[Extracted data entries]
● ● ● ●

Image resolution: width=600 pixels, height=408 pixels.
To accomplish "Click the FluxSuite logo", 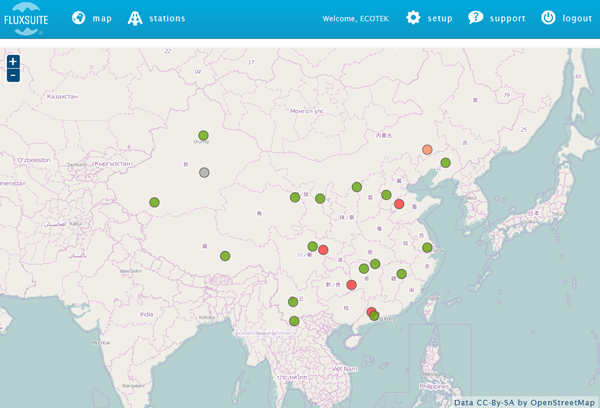I will click(27, 19).
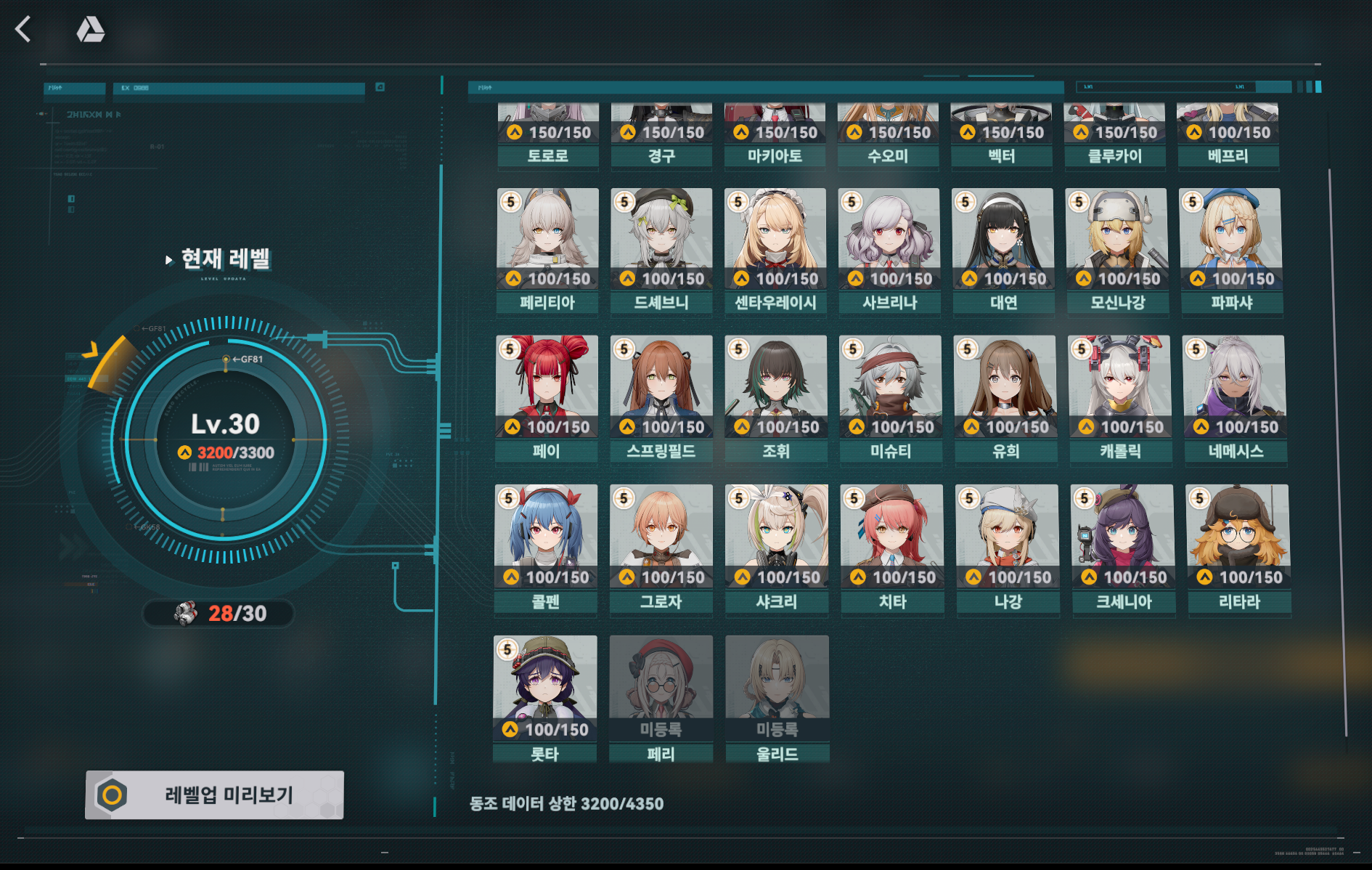Click the robot icon beside 28/30
This screenshot has height=870, width=1372.
pyautogui.click(x=186, y=614)
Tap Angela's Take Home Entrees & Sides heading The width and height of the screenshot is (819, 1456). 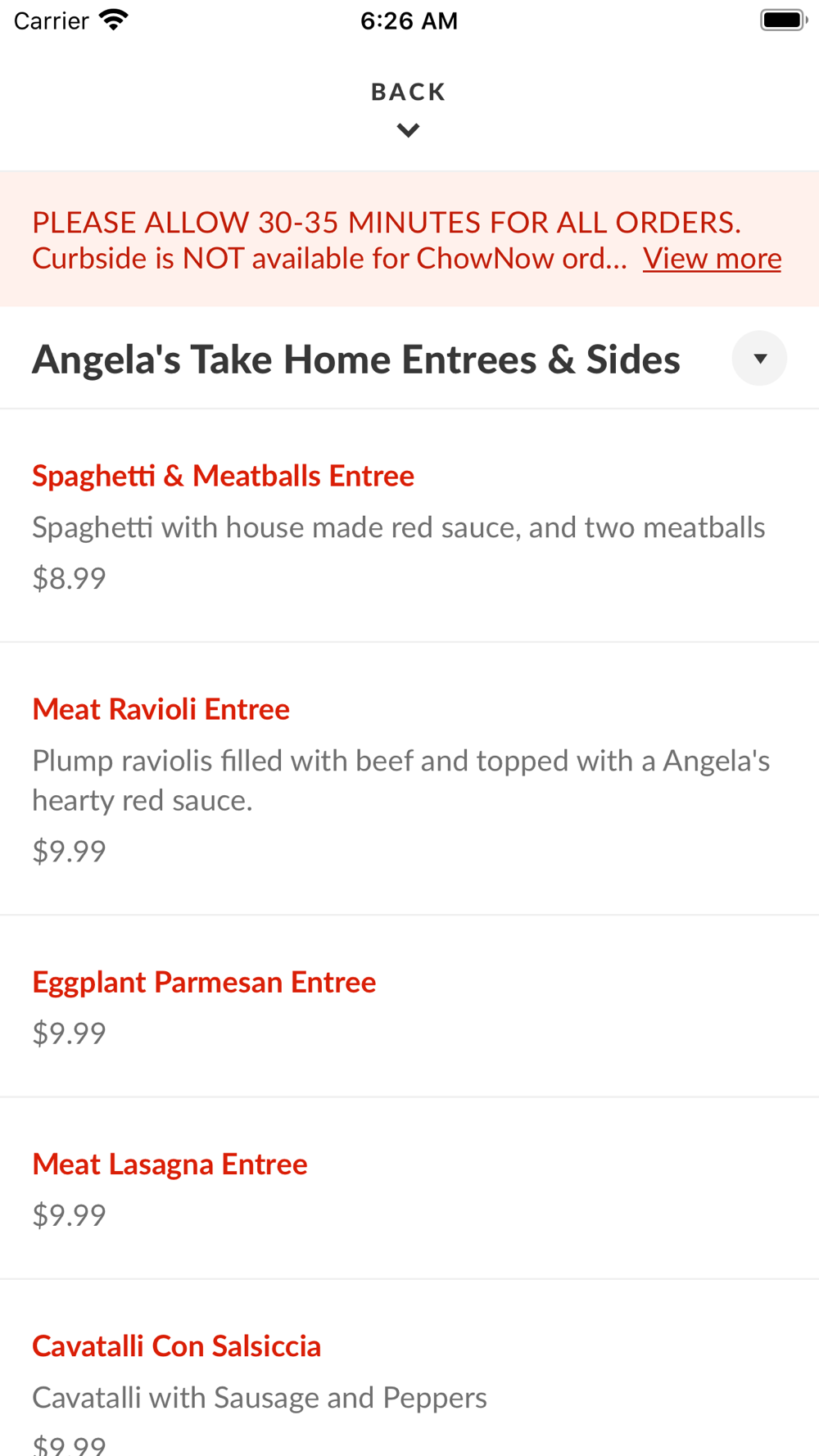[x=356, y=359]
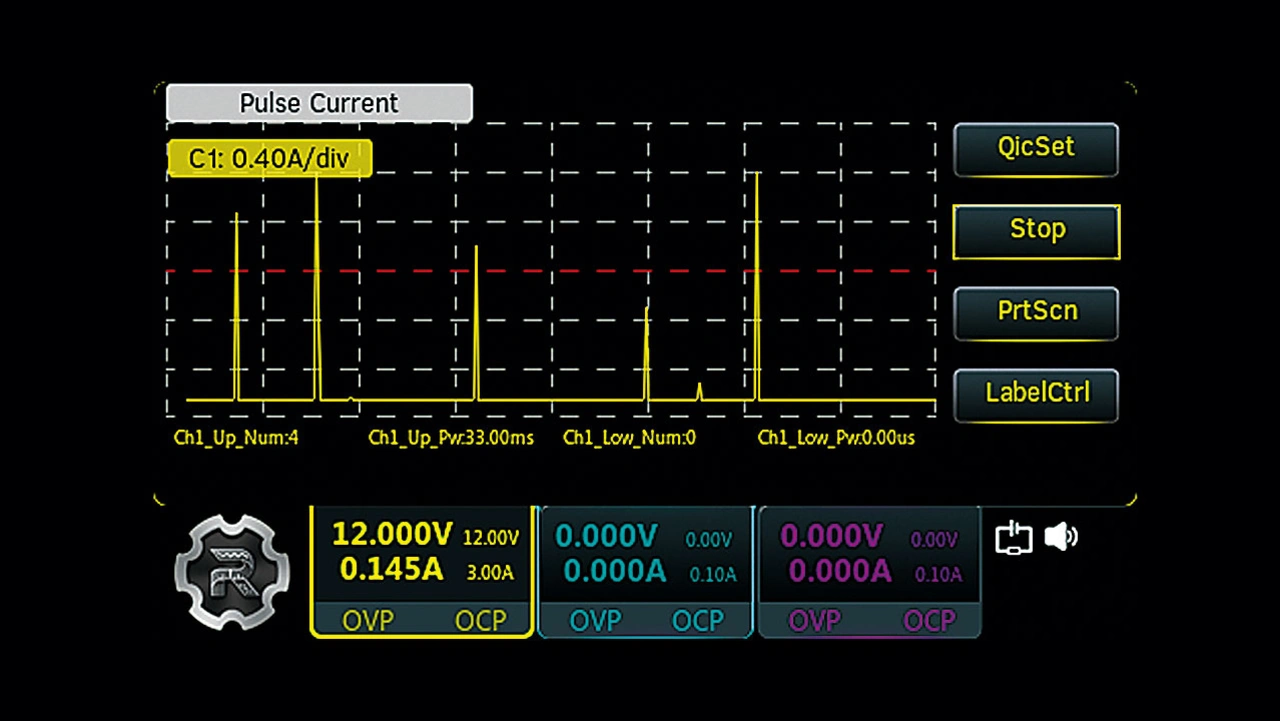Stop the pulse current capture
1280x721 pixels.
click(x=1036, y=230)
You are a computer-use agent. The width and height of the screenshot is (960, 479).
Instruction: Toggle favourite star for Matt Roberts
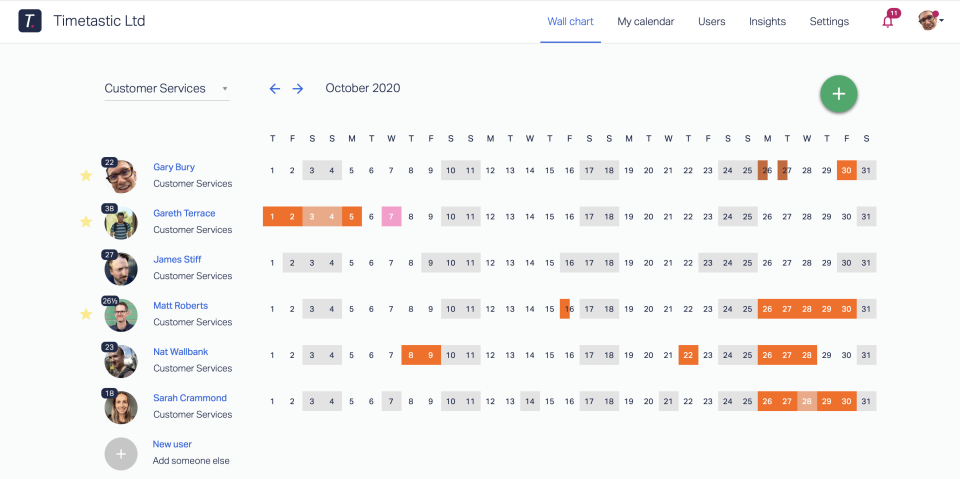86,314
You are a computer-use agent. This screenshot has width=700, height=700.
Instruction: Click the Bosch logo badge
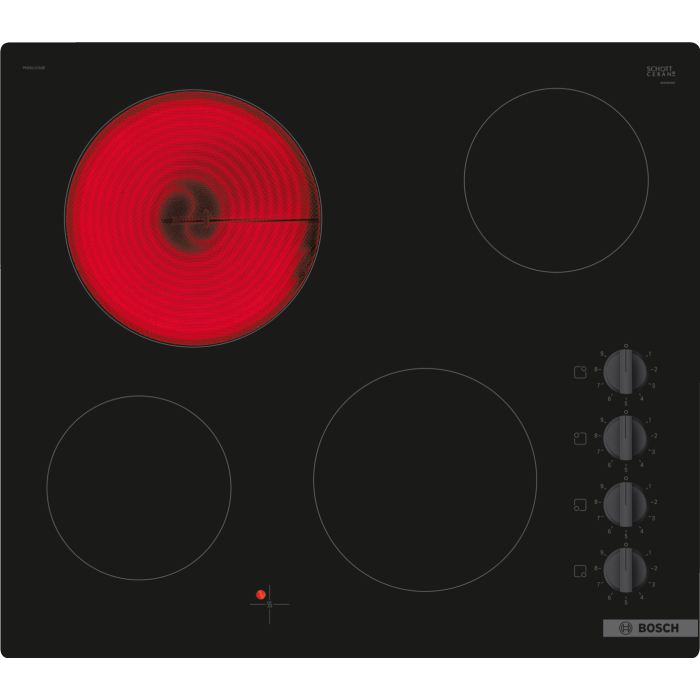[650, 628]
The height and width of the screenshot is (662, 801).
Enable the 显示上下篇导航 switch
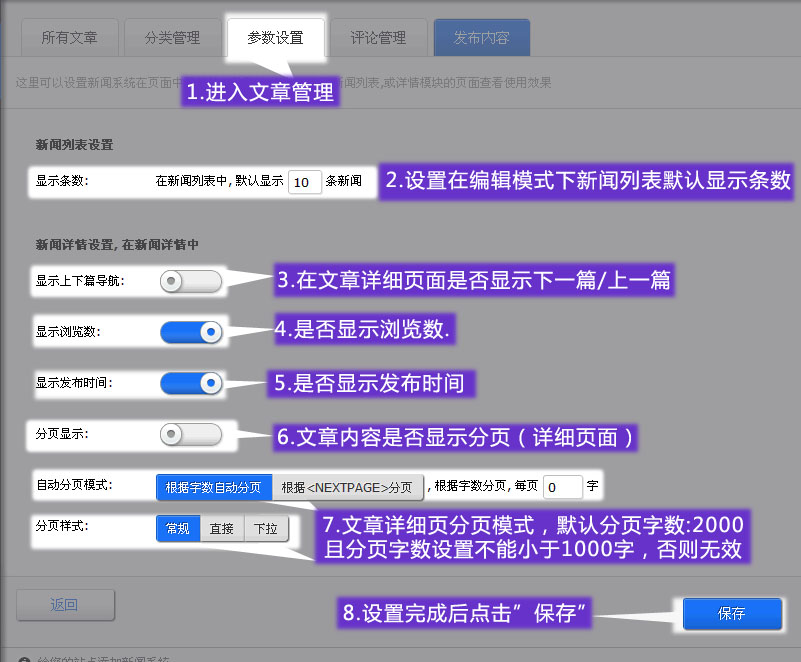click(190, 282)
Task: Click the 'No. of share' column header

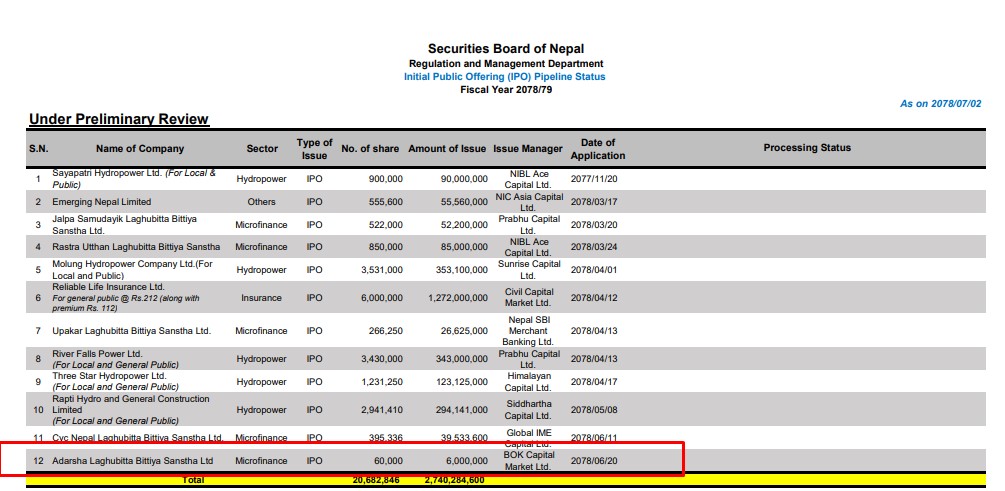Action: tap(370, 149)
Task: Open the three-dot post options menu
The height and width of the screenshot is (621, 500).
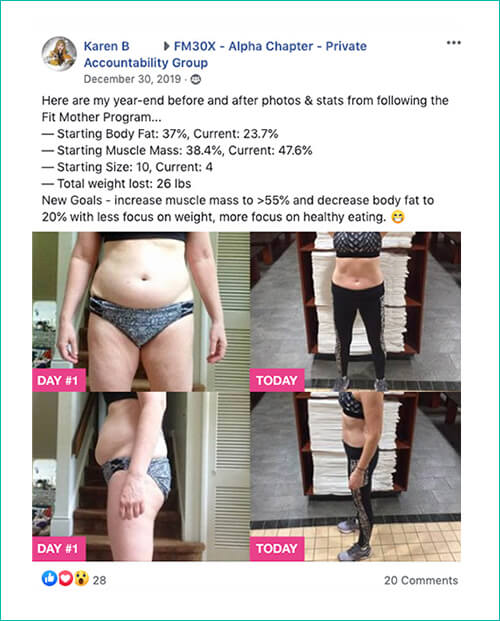Action: [x=454, y=43]
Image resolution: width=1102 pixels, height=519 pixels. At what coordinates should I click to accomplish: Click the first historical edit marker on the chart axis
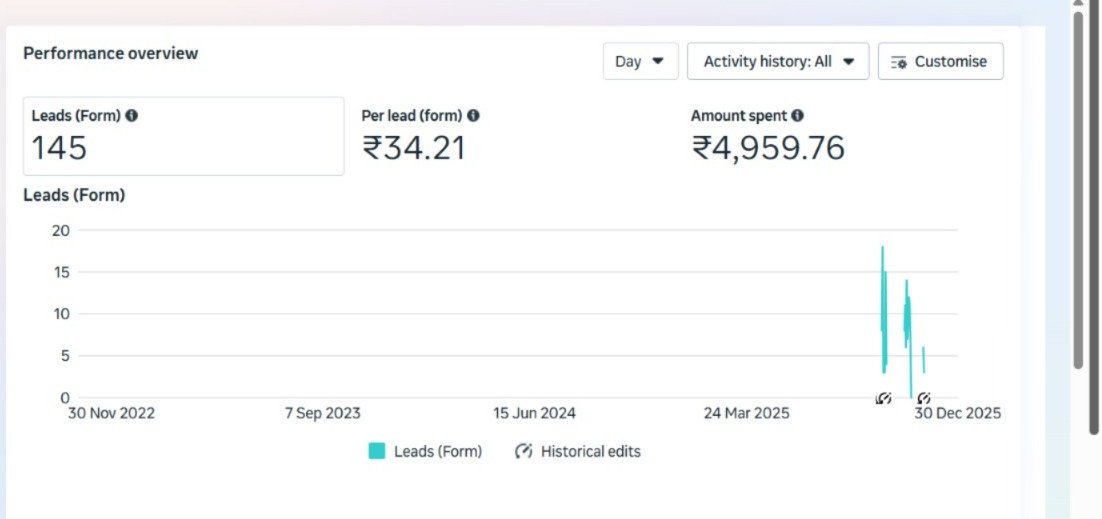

● ● ● ●

TASK DETAILS: Leave out each picture and extract the lines from the one containing "Task: Open the three-dot post options menu" through the end of the records above, inclusive, exactly as they stand.

WRITTEN RESPONSE:
Task: Open the three-dot post options menu
The height and width of the screenshot is (621, 500).
Action: [x=454, y=43]
Image resolution: width=1102 pixels, height=519 pixels. At what coordinates should I click to accomplish: Click the first historical edit marker on the chart axis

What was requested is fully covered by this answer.